BEAM — Long-Term Memory at 10M-Token Scale

BEAM (Tavakoli et al., 2025 — Beyond a Million Tokens: Benchmarking and Enhancing Long-Term Memory in LLMs) pushes conversational memory past the million-token mark: a single conversation can run up to 10M tokens, far longer than the multi-session histories most memory benchmarks use. It is the scale-frontier test in our suite — it stresses tokens per single conversation, not the number of stored items.

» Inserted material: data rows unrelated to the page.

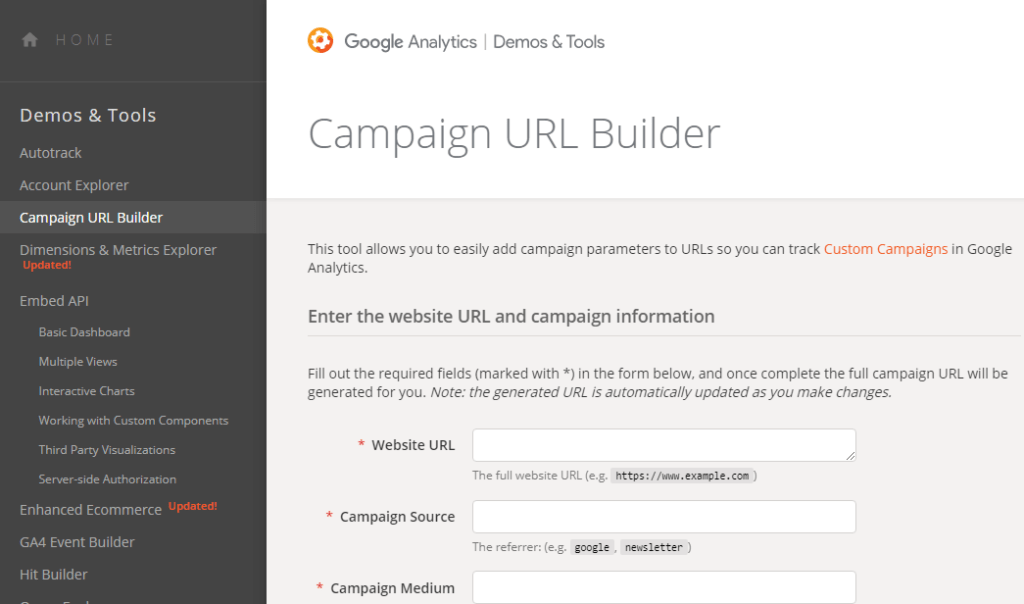Click the home icon in sidebar
The width and height of the screenshot is (1024, 604).
coord(30,40)
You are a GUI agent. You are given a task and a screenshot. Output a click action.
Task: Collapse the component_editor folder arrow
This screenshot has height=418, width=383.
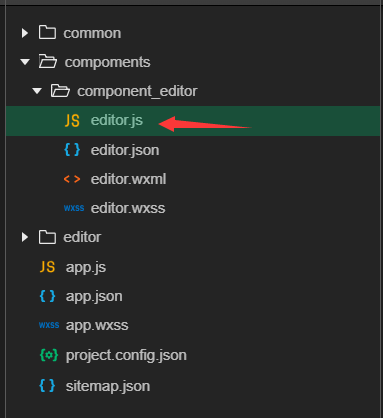[x=37, y=91]
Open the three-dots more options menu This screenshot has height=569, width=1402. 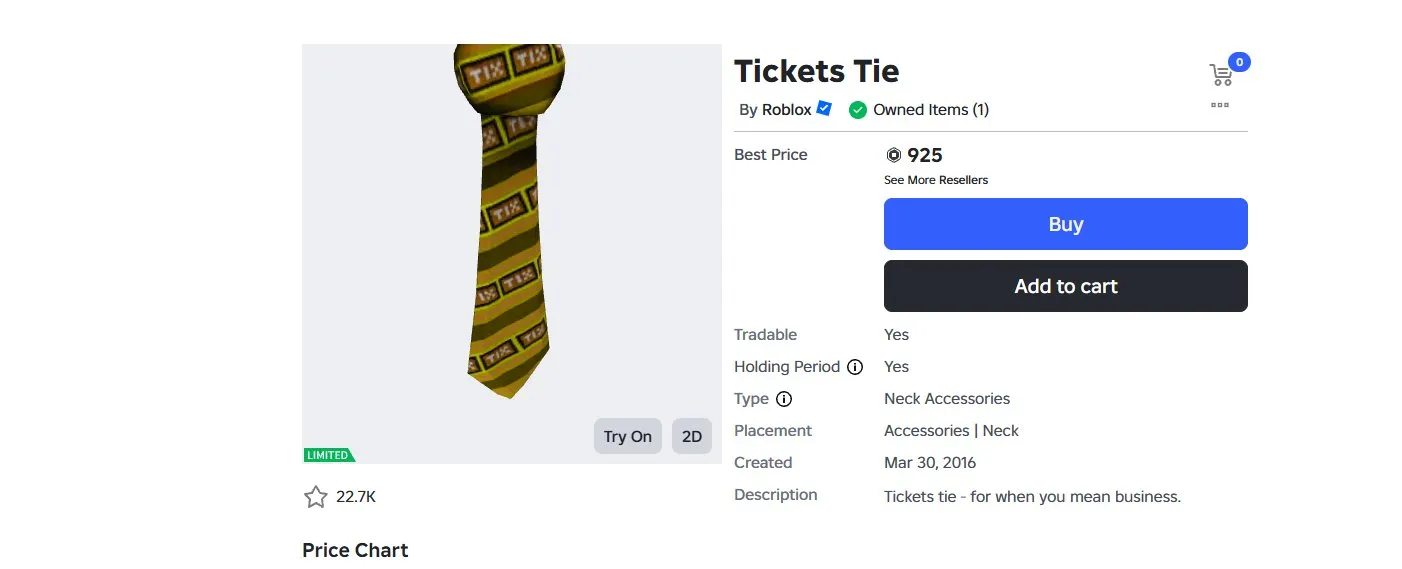(1220, 104)
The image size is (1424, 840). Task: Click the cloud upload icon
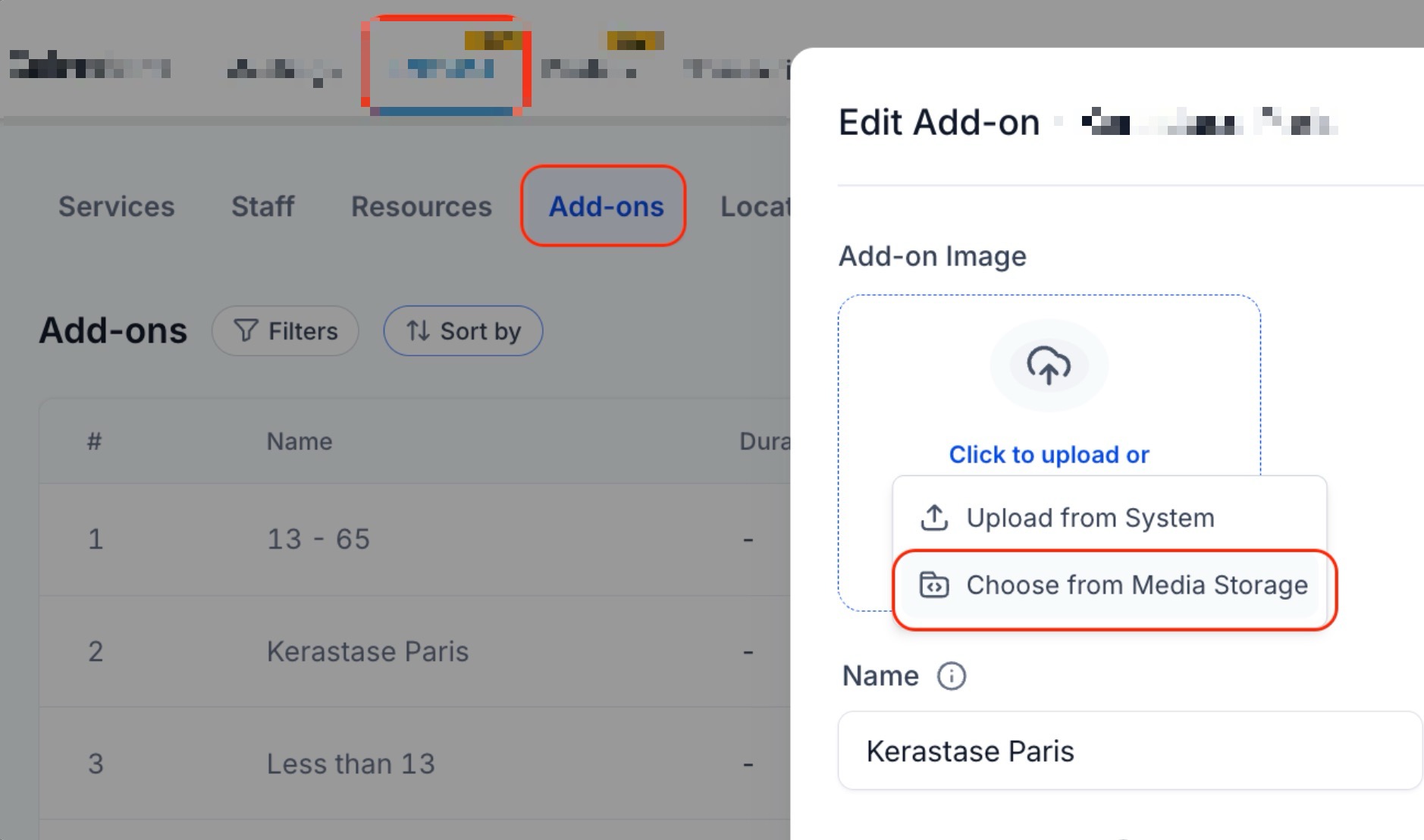tap(1049, 365)
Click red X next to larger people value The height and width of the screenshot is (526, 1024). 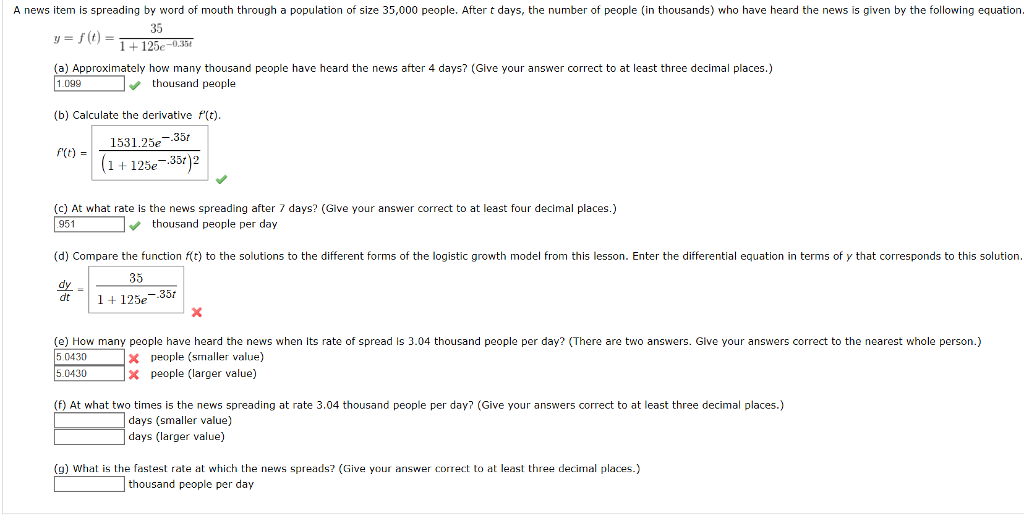click(134, 374)
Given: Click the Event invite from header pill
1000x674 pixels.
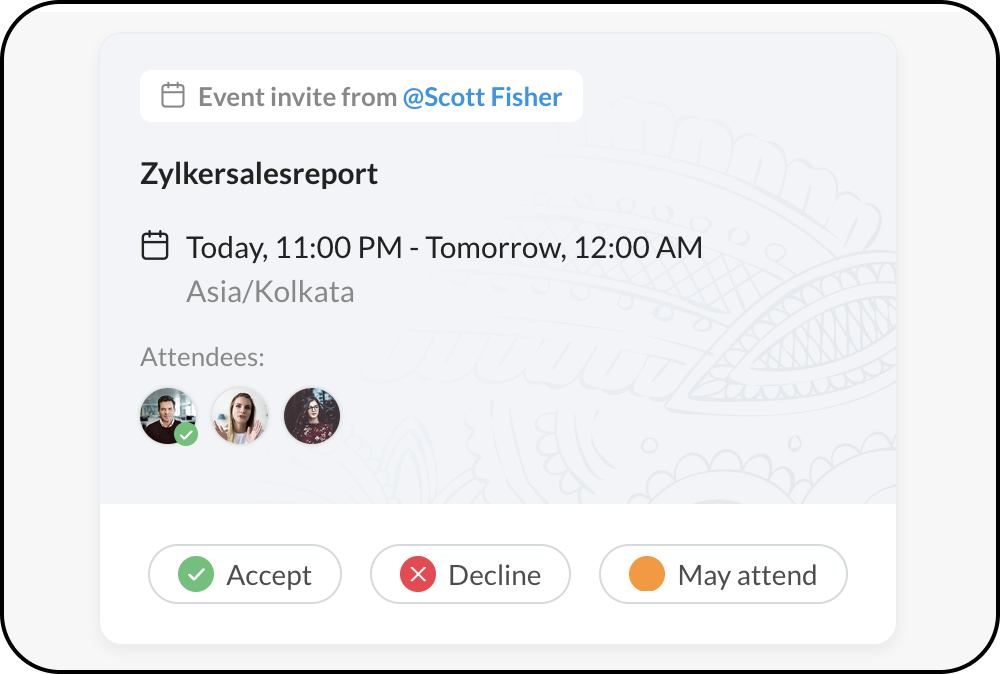Looking at the screenshot, I should tap(361, 96).
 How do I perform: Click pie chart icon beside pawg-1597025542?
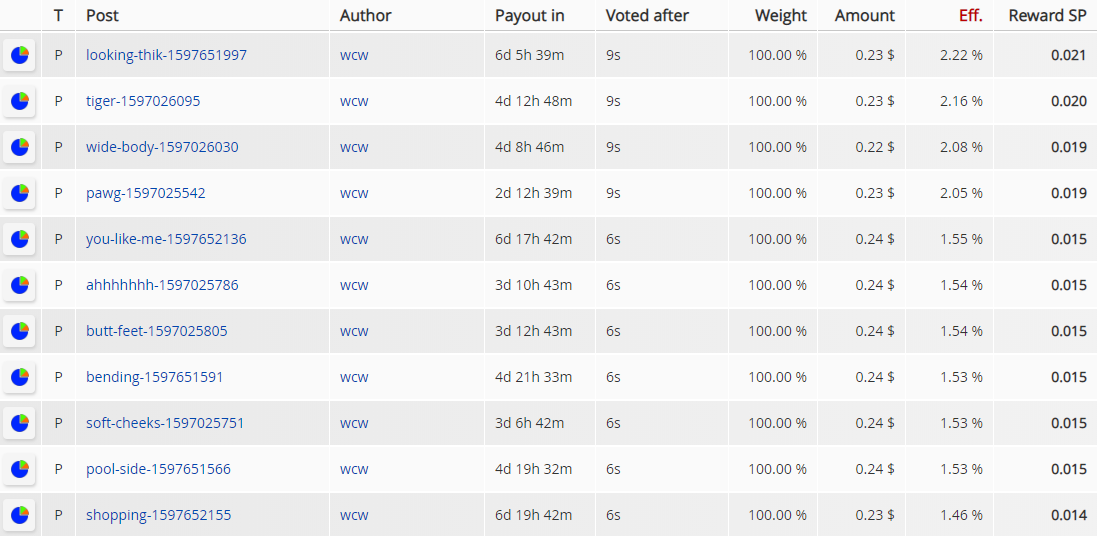pos(20,193)
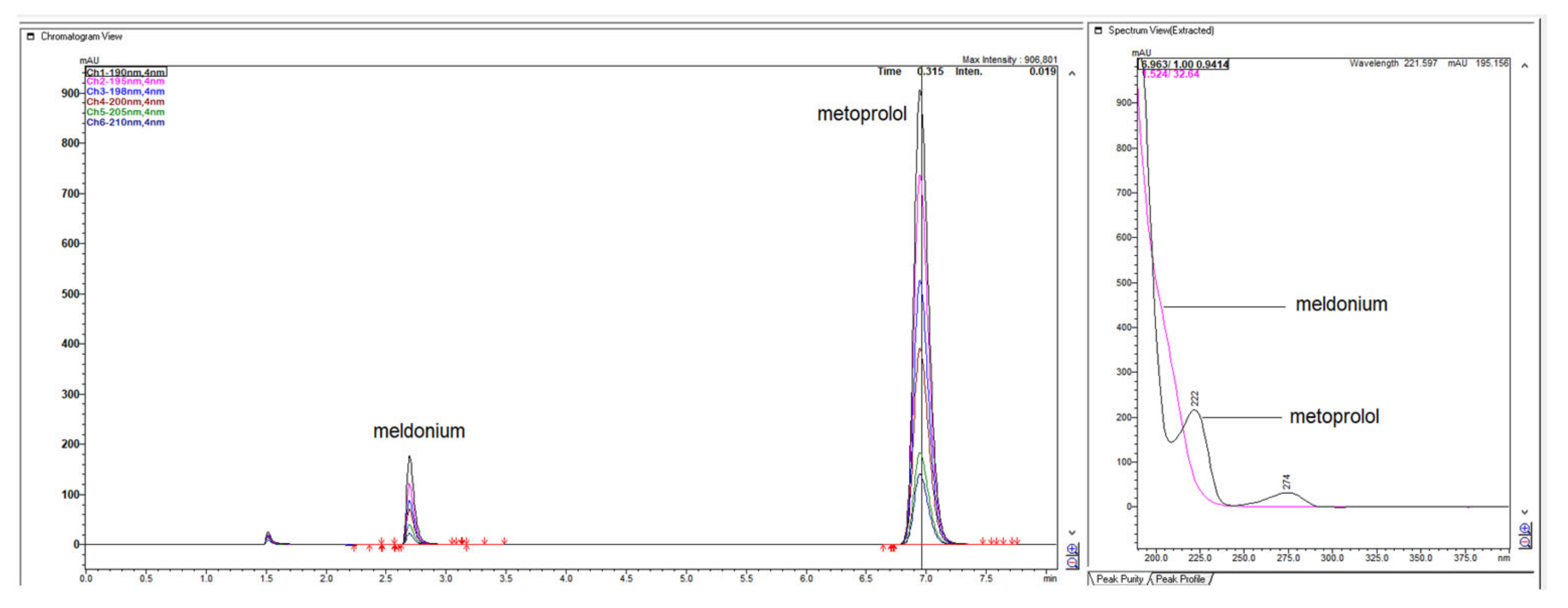Click the down chevron in the Spectrum View panel

point(1525,512)
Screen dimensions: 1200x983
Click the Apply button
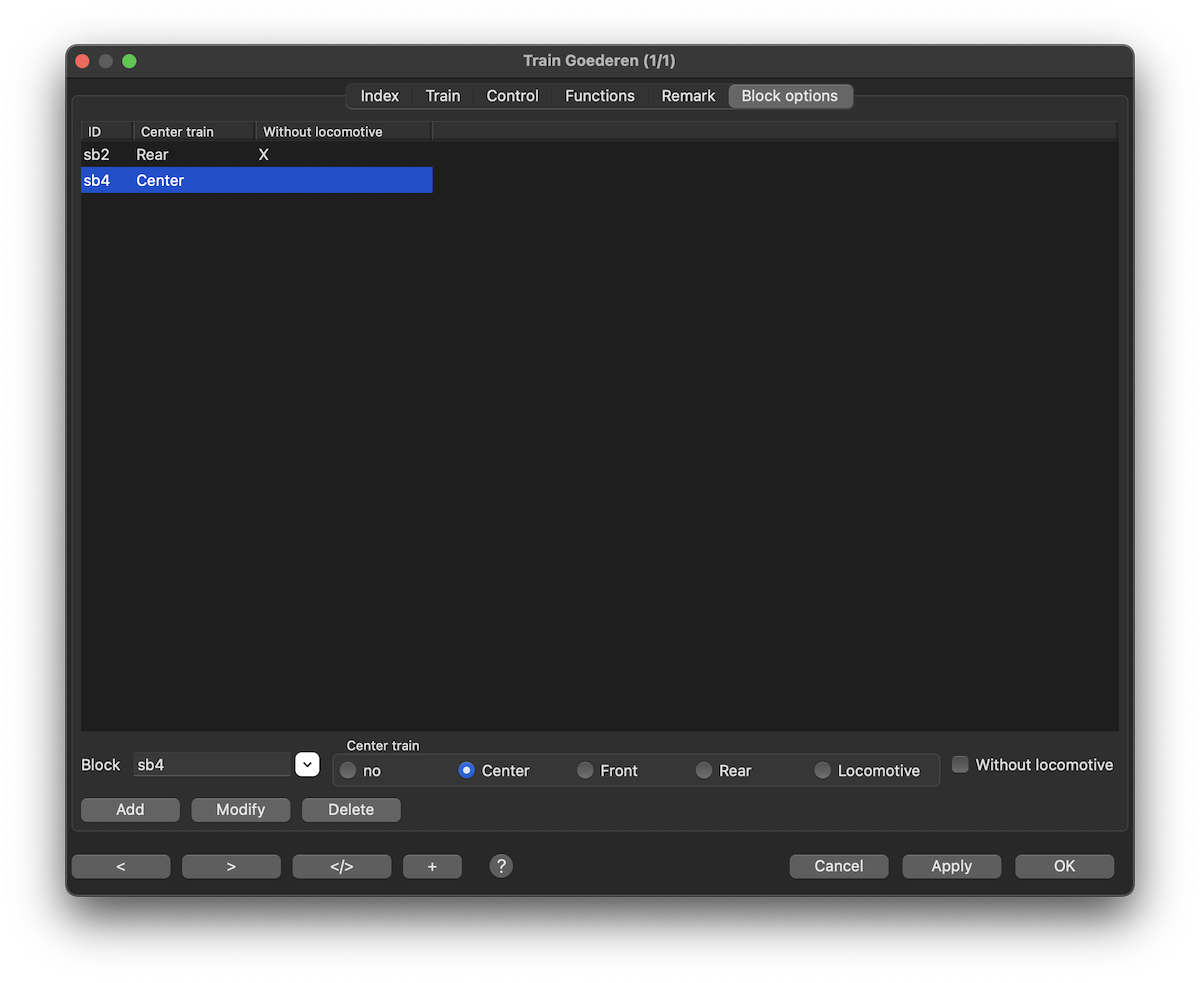951,866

This is a short card. The full run catalog, per-type breakdown, and the cross-provider protocol live in the interactive dashboard. Below is what the benchmark tests, how we run it, what we have measured, and — honestly — where the headline number does not mean what it might look like.

What it tests

BEAM is a long-term agentic-memory benchmark. The full dataset has 100 conversations and 2,000 validated questions across four scale buckets (100K / 500K / 1M / 10M tokens). We report the 10M bucket: 10 conversations × 20 probing questions = 200 questions, spread across 10 question types that stress different memory skills:

abstention — refusing to answer when the memory holds no answer.
contradiction_resolution — reconciling statements that conflict across sessions.
event_ordering — placing events in sequence.
information_extraction — pulling a specific fact out of a long history.
instruction_following — honoring an instruction or constraint stated earlier.
knowledge_update — using the latest value, not a stale earlier one.
multi_session_reasoning — combining evidence from several sessions.
preference_following — applying a stated user preference consistently.
summarization — summarizing a discussion or topic thread.
temporal_reasoning — reasoning about dates, durations, and time spans.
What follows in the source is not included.